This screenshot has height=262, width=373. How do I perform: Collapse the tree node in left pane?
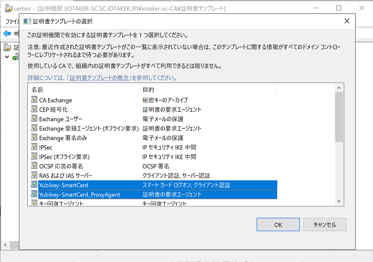click(x=6, y=58)
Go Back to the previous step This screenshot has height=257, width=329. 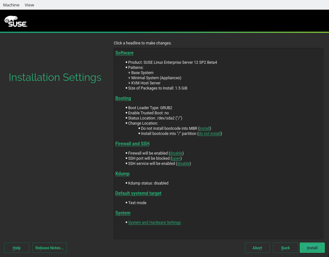pos(285,248)
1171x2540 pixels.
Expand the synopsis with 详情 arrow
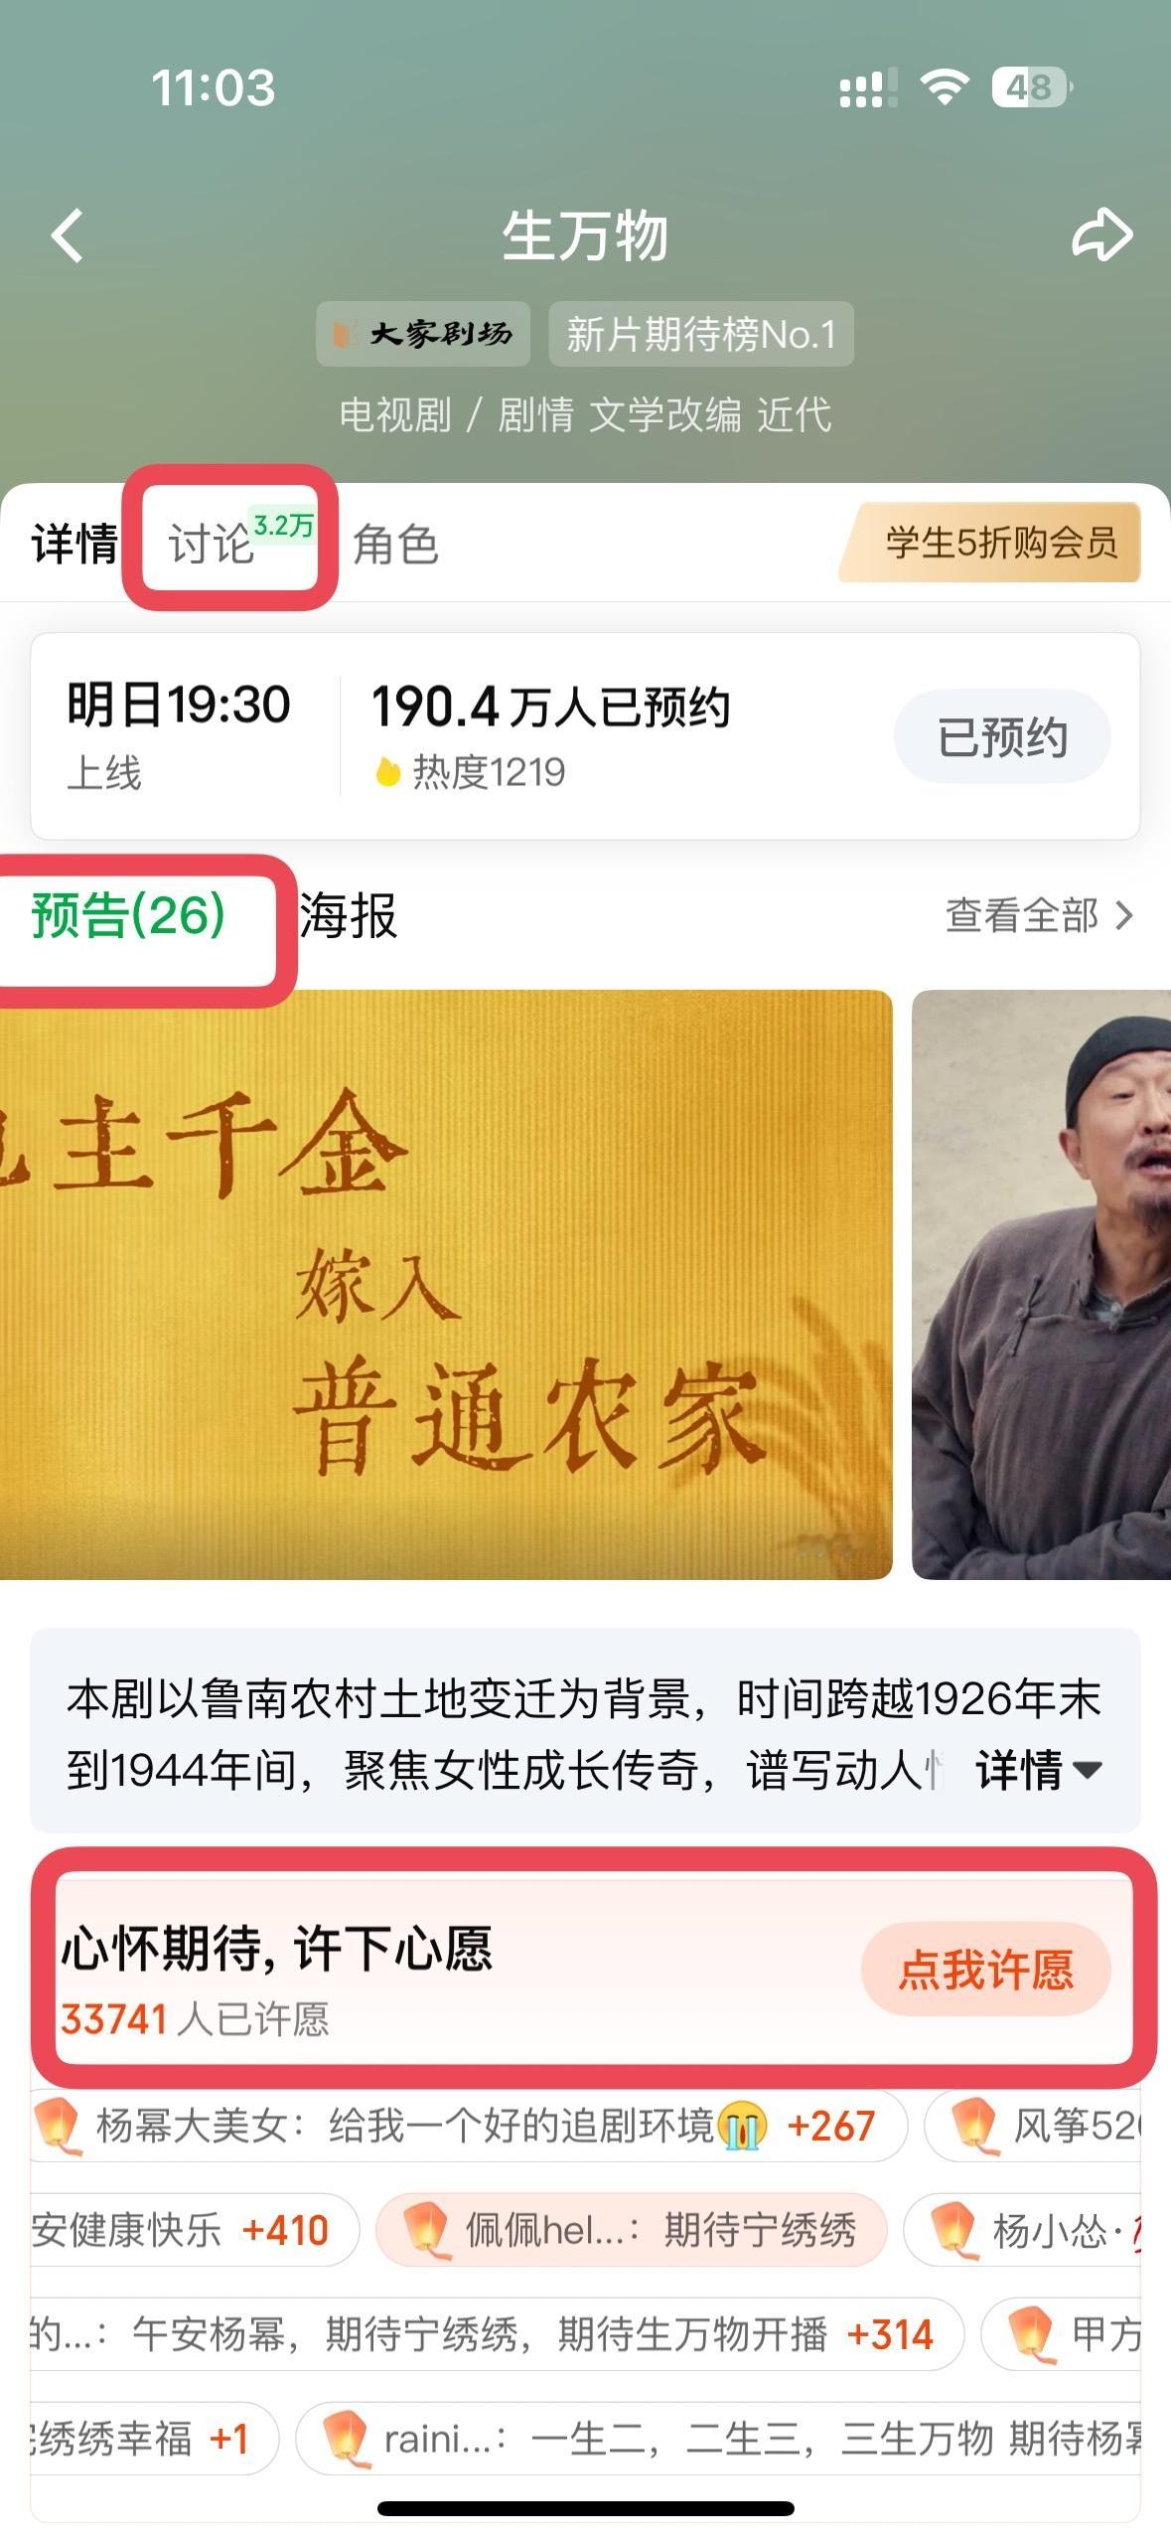pos(1039,1770)
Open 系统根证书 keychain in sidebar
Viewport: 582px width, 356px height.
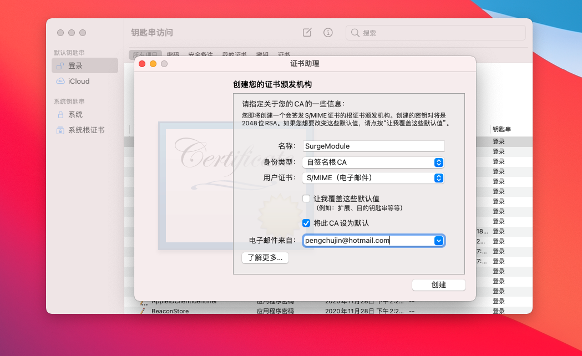(85, 130)
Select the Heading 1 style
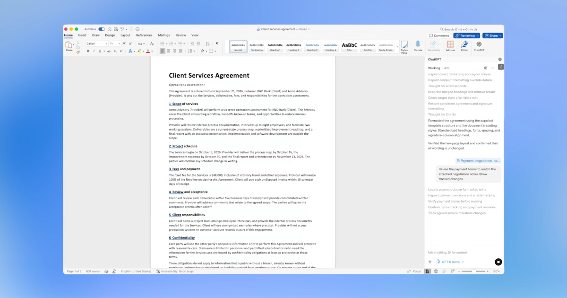This screenshot has height=298, width=567. tap(275, 46)
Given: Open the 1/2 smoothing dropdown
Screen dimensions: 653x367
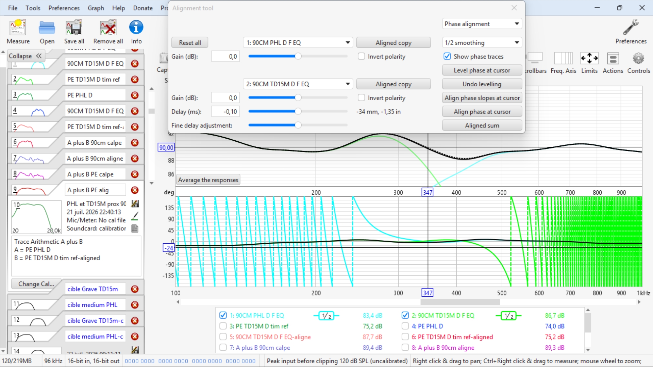Looking at the screenshot, I should coord(482,42).
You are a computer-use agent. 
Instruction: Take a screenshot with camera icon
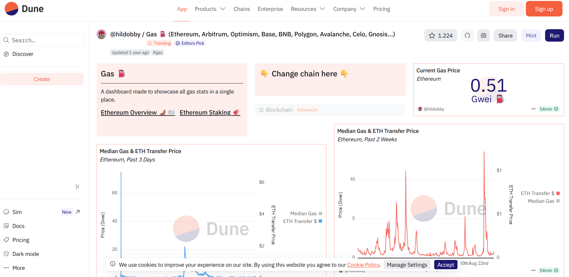point(484,36)
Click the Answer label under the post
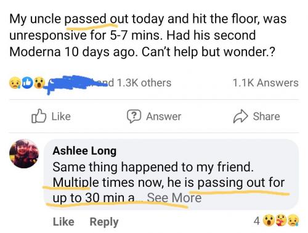Screen dimensions: 308x233 (x=163, y=117)
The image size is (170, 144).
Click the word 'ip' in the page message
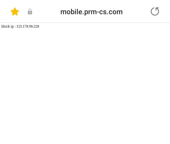pos(12,27)
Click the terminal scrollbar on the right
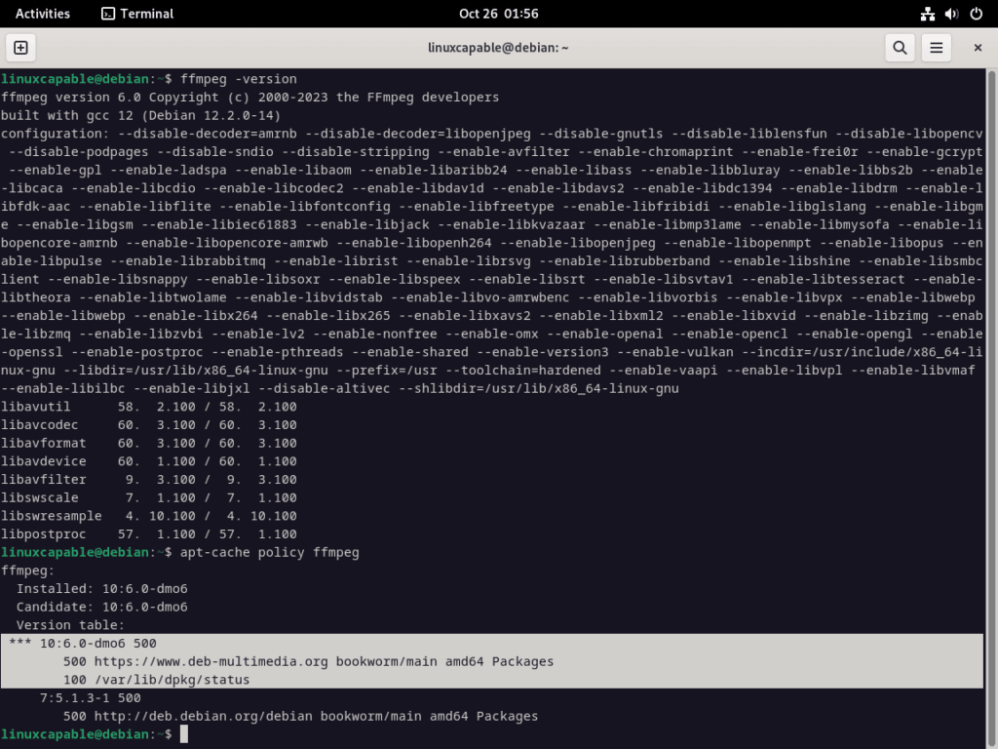Image resolution: width=998 pixels, height=749 pixels. coord(991,390)
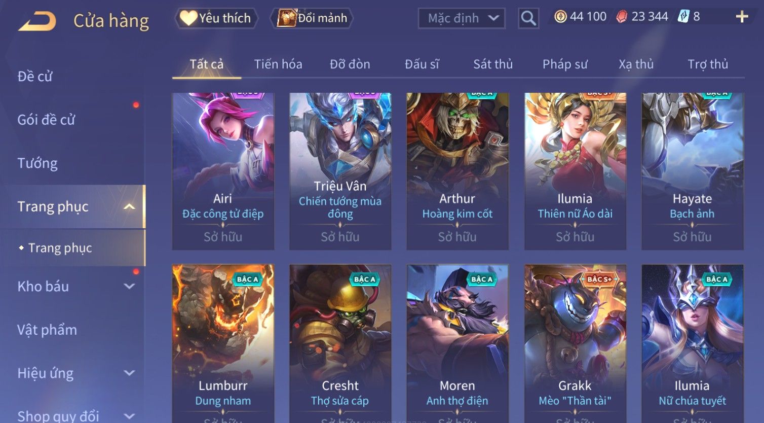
◇ ◇ ◇ ◇ ◇ ◇ ◇
Go through the records above and return every line that holds the string "Open".

OUTPUT OF THE EXERCISE:
Open 系统根证书 keychain in sidebar
Given: Open the 1/2 smoothing dropdown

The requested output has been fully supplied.